▶ **Problem to solve**: In the data below, find every line with the string "computer" and pull it out.

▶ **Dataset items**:
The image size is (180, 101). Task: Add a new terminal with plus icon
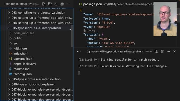(x=147, y=52)
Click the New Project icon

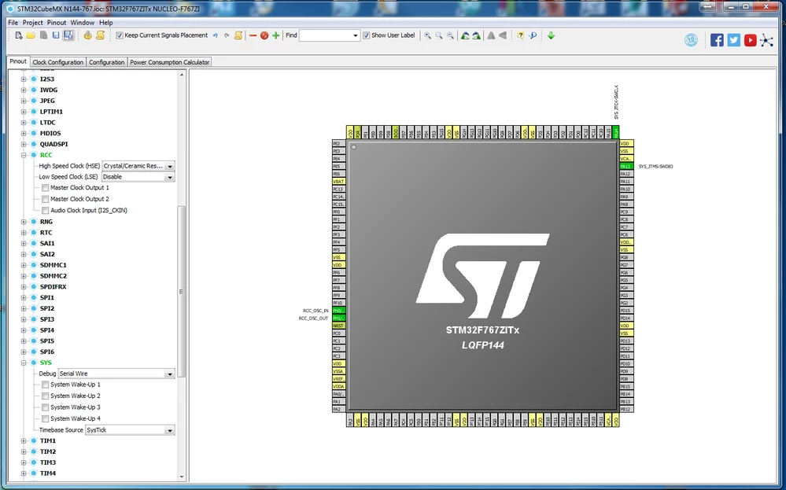tap(19, 35)
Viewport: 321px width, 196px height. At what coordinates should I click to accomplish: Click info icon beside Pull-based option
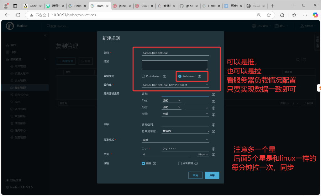pyautogui.click(x=199, y=76)
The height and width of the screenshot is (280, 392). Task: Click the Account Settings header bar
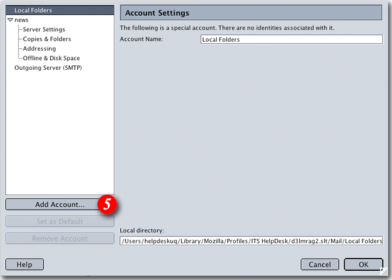[x=252, y=13]
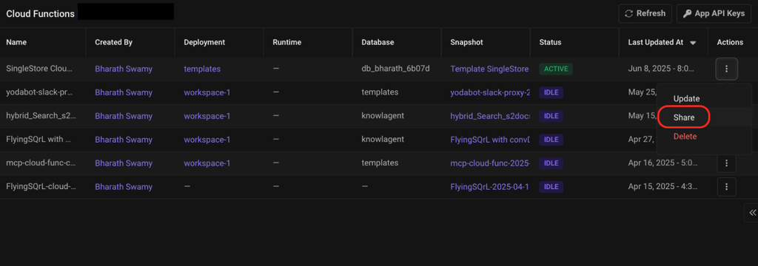
Task: Open three-dot menu for FlyingSQrL-cloud row
Action: click(x=726, y=187)
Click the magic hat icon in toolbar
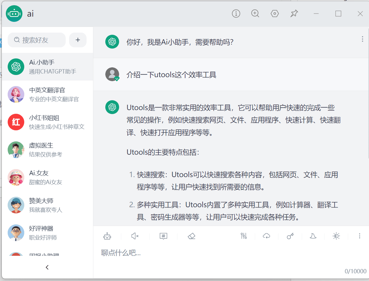Viewport: 369px width, 281px height. pyautogui.click(x=313, y=236)
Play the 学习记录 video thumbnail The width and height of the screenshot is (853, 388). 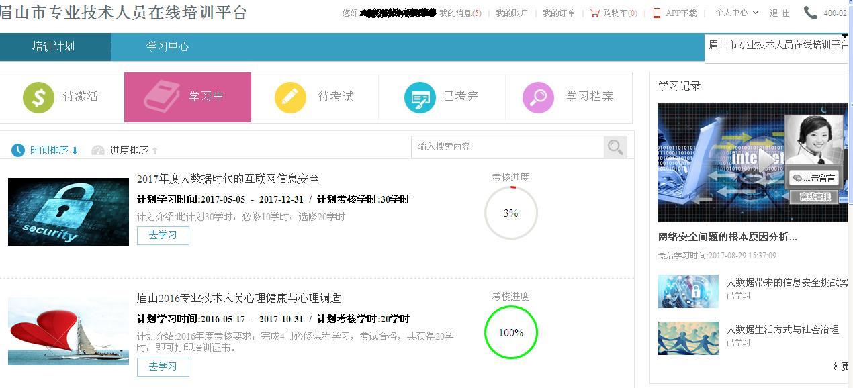pyautogui.click(x=752, y=162)
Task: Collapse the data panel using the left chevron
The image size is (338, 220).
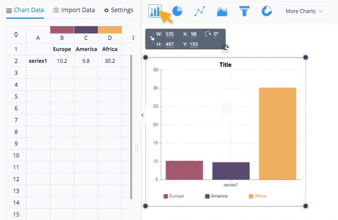Action: 142,115
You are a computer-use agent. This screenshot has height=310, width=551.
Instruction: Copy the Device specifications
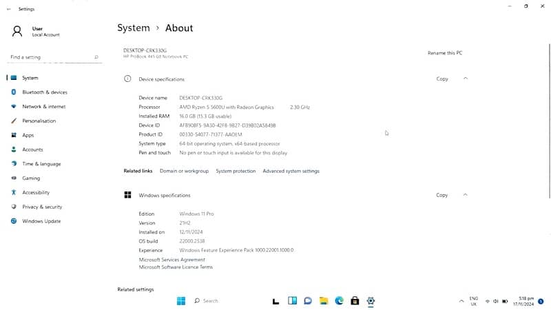[442, 79]
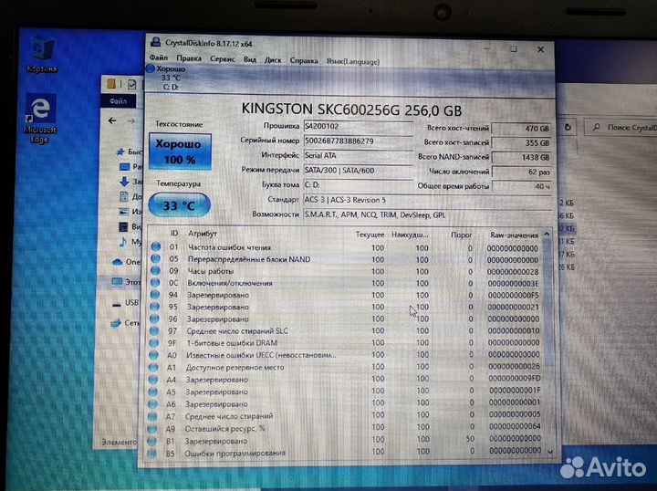The width and height of the screenshot is (657, 491).
Task: Open the Файл menu in CrystalDiskInfo
Action: click(159, 59)
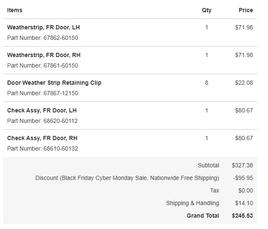This screenshot has height=229, width=268.
Task: Click the Items column header
Action: (15, 10)
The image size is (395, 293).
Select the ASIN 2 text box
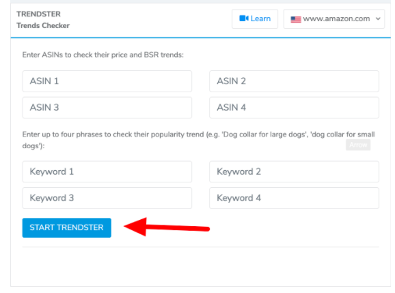point(294,81)
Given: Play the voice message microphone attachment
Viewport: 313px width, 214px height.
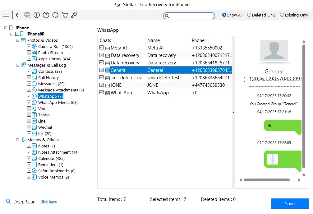Looking at the screenshot, I should (273, 159).
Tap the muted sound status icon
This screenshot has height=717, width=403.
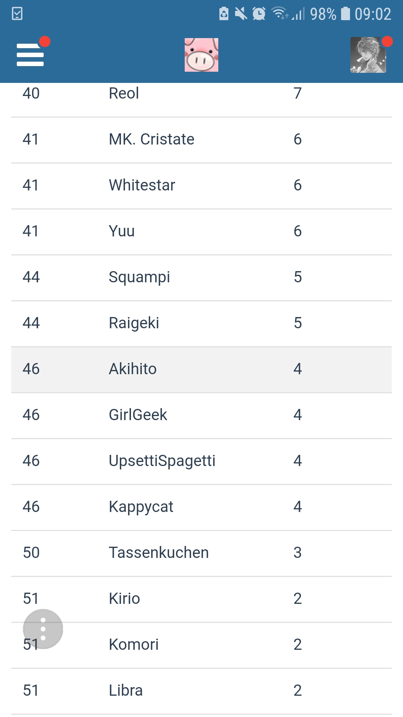click(241, 14)
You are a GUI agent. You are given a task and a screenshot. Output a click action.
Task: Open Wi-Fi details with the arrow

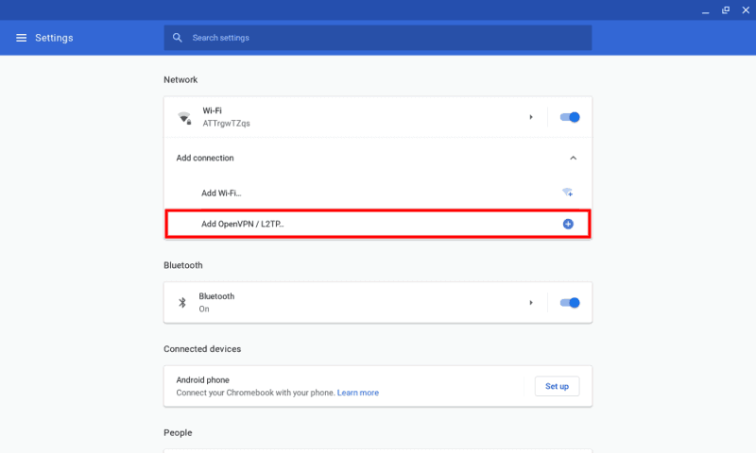coord(531,117)
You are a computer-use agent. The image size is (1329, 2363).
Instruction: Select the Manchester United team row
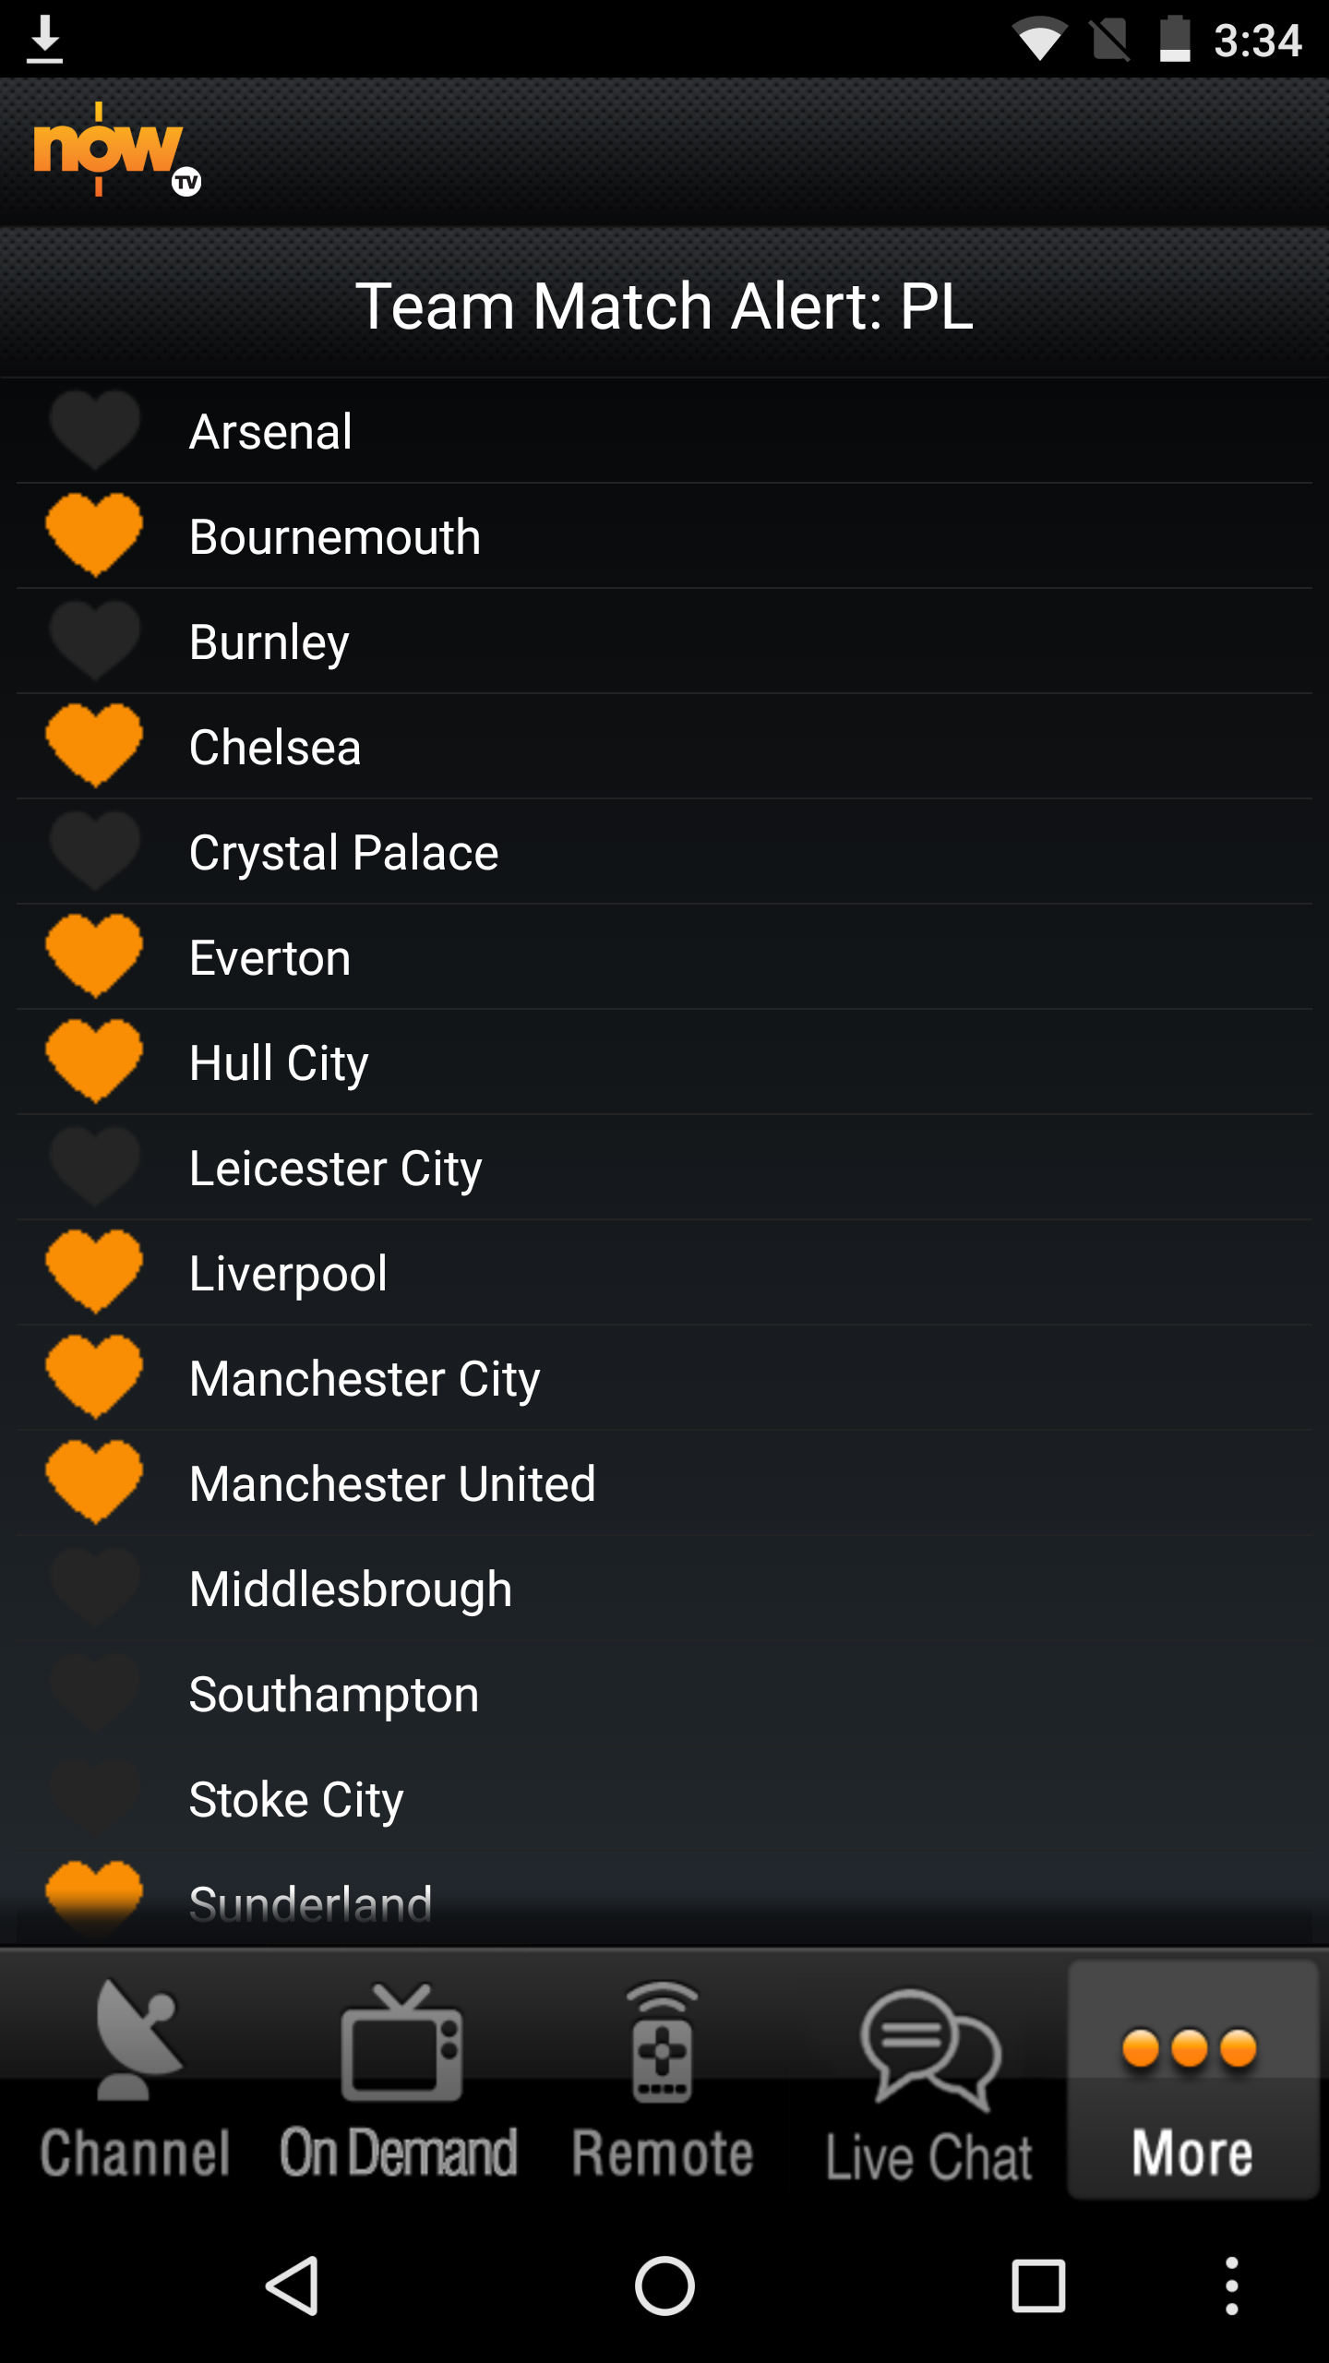pos(665,1483)
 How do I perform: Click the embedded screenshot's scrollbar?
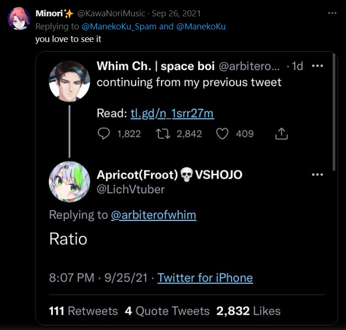point(334,112)
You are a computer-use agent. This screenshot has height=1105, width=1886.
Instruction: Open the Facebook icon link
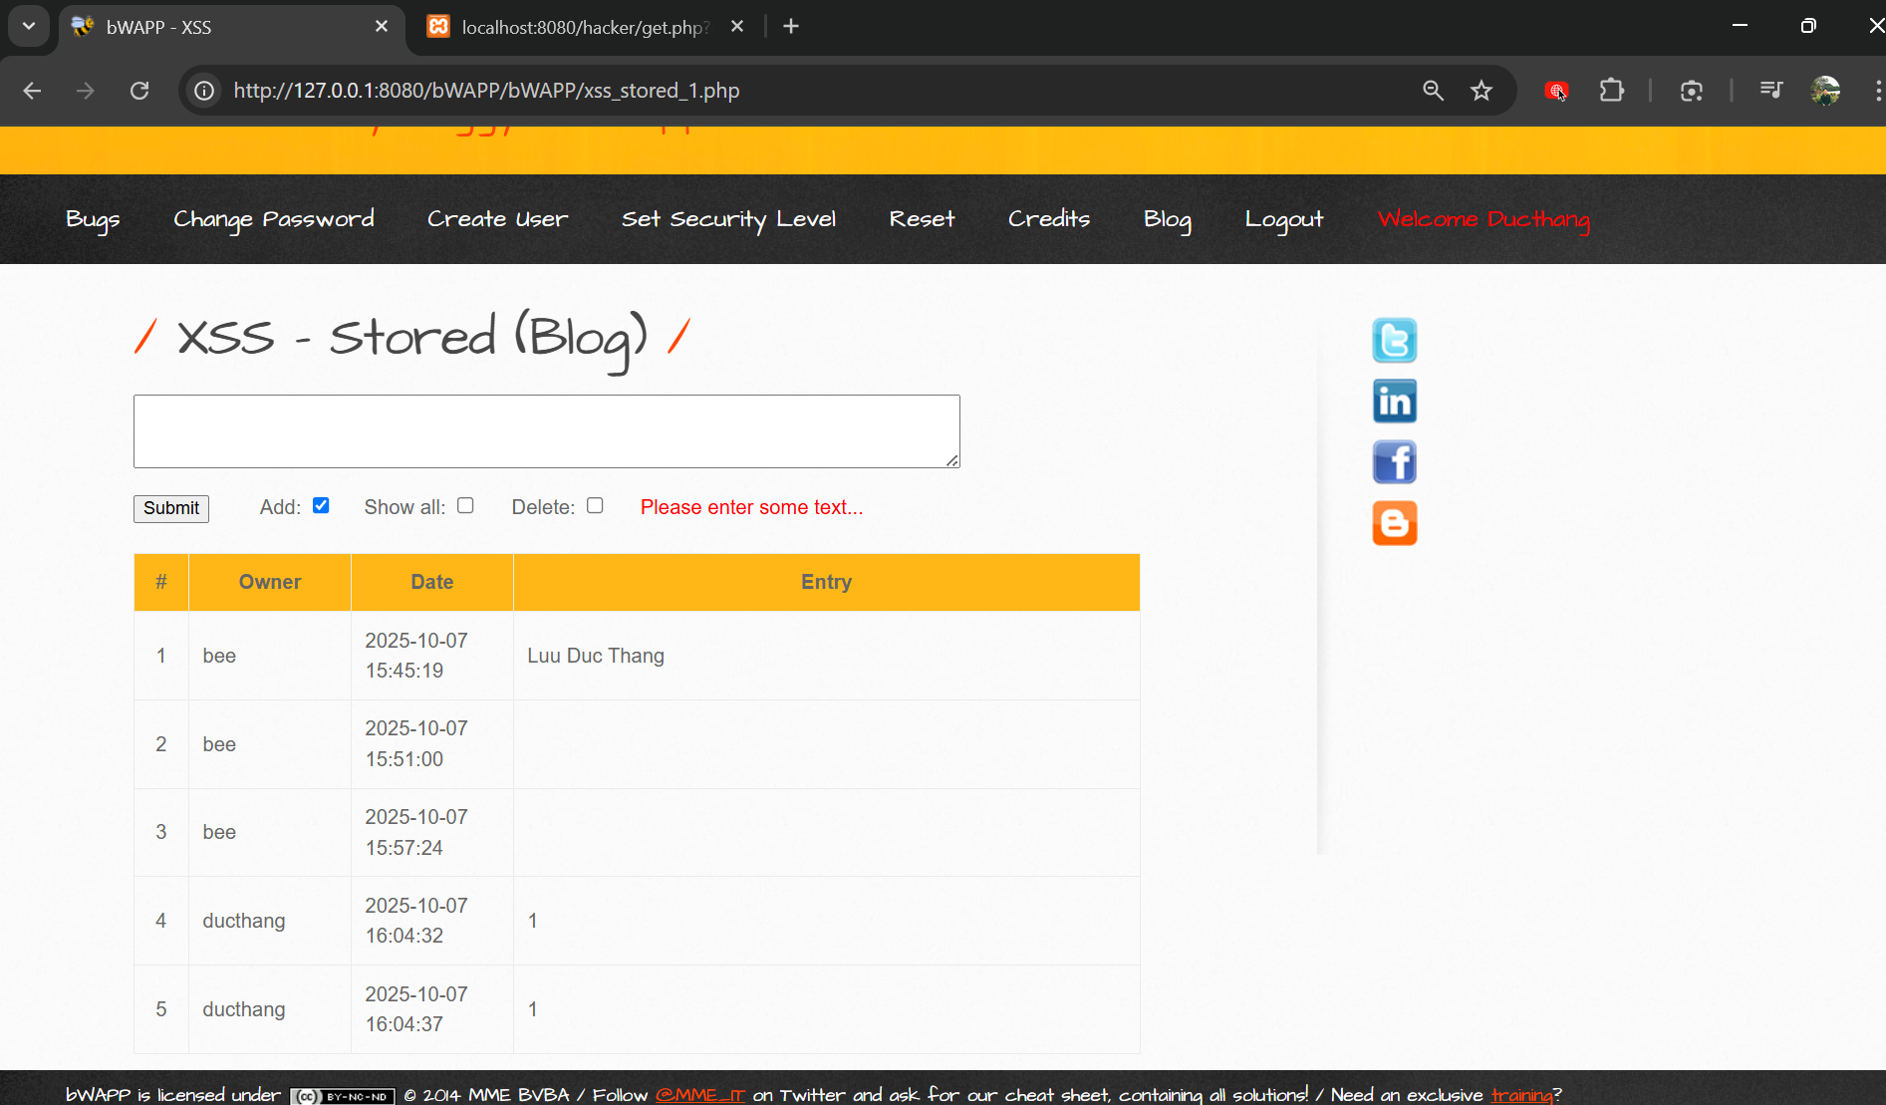[x=1394, y=462]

▶ **Exercise result**:
You are a computer-use agent. This screenshot has height=310, width=551.
You are a computer-use agent. The image size is (1329, 2363).
You are a computer-use agent. This screenshot has height=1105, width=1886.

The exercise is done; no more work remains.